Abstract

17β-estradiol (estradiol) is a natural estrogen regulating reproduction including sperm and egg development, sperm maturation—called capacitation—and sperm–egg communication. High doses can increase germ cell apoptosis and decrease sperm count. Our aim was to answer the biological relevance of estradiol in sperm capacitation and its effect on motility and acrosome reaction to quantify its interaction with estrogen receptors and propose a model of estradiol action during capacitation using kinetic analysis. Estradiol increased protein tyrosine phosphorylation, elevated rate of spontaneous acrosome reaction, and altered motility parameters measured Hamilton-Thorne Computer Assisted Semen Analyzer (CASA) in capacitating sperm. To monitor time and concentration dependent binding dynamics of extracellular estradiol, high-performance liquid chromatography with tandem mass spectrometry was used to measure sperm response and data was subjected to kinetic analysis. The kinetic model of estradiol action during sperm maturation shows that estradiol adsorption onto a plasma membrane surface is controlled by Langmuir isotherm. After, when estradiol passes into the cytoplasm, it forms an unstable adduct with cytoplasmic receptors, which display a signalling autocatalytic pattern.

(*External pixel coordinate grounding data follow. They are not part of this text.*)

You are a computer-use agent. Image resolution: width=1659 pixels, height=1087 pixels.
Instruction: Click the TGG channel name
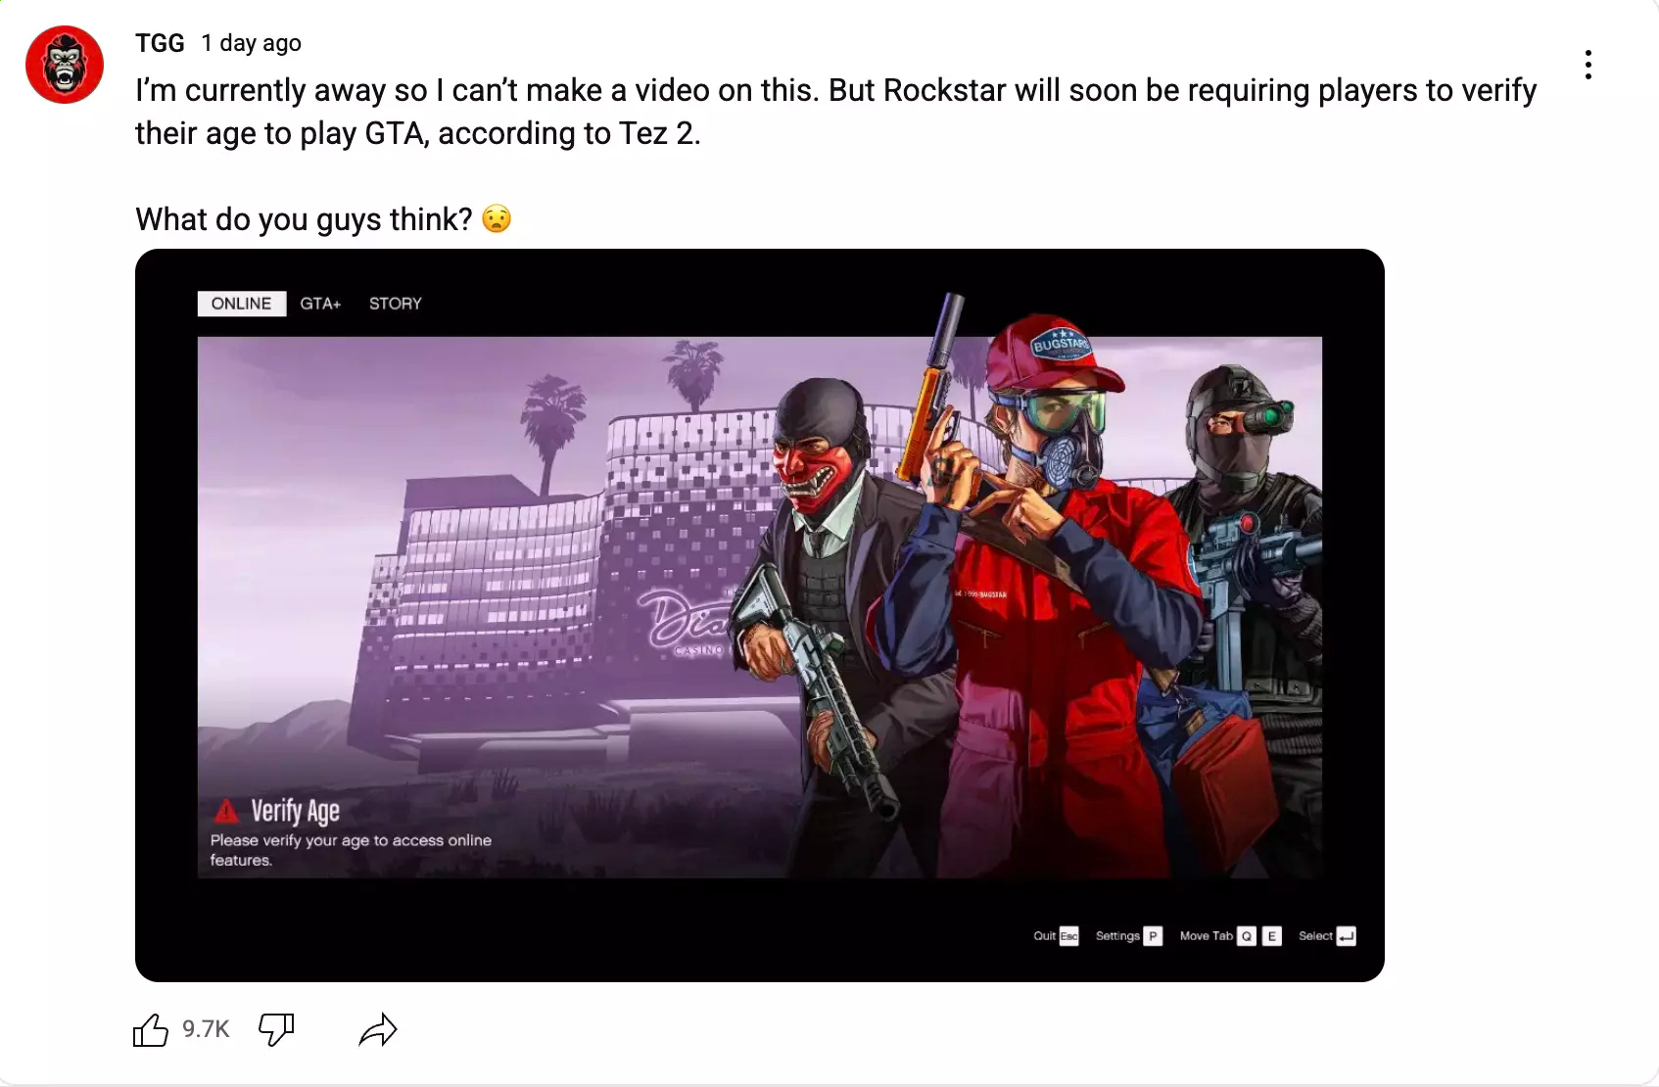pyautogui.click(x=160, y=43)
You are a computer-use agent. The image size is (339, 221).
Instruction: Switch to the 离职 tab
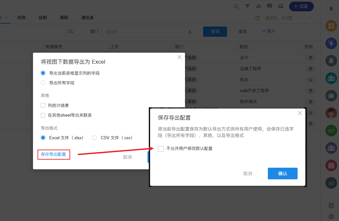point(64,18)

This autocatalytic reaction suggests crosstalk between receptor and non-receptor pathways utilized by sperm prior to fertilization.

Highlights

  • In order for mammalian sperm to fertilize, it must undergo a series of maturation events in the female reproductive tract, called capacitation [1]

  • Hamilton-Thorne Computer-Aided Sperm Analysis (CASA) is generally used for the monitoring of sperm motility and provides a set of standard kinematic parameters that aids with the identification of changes in trajectories and flagellar beating patterns connected with hyperactivation as an important part of sperm capacitation [6,7]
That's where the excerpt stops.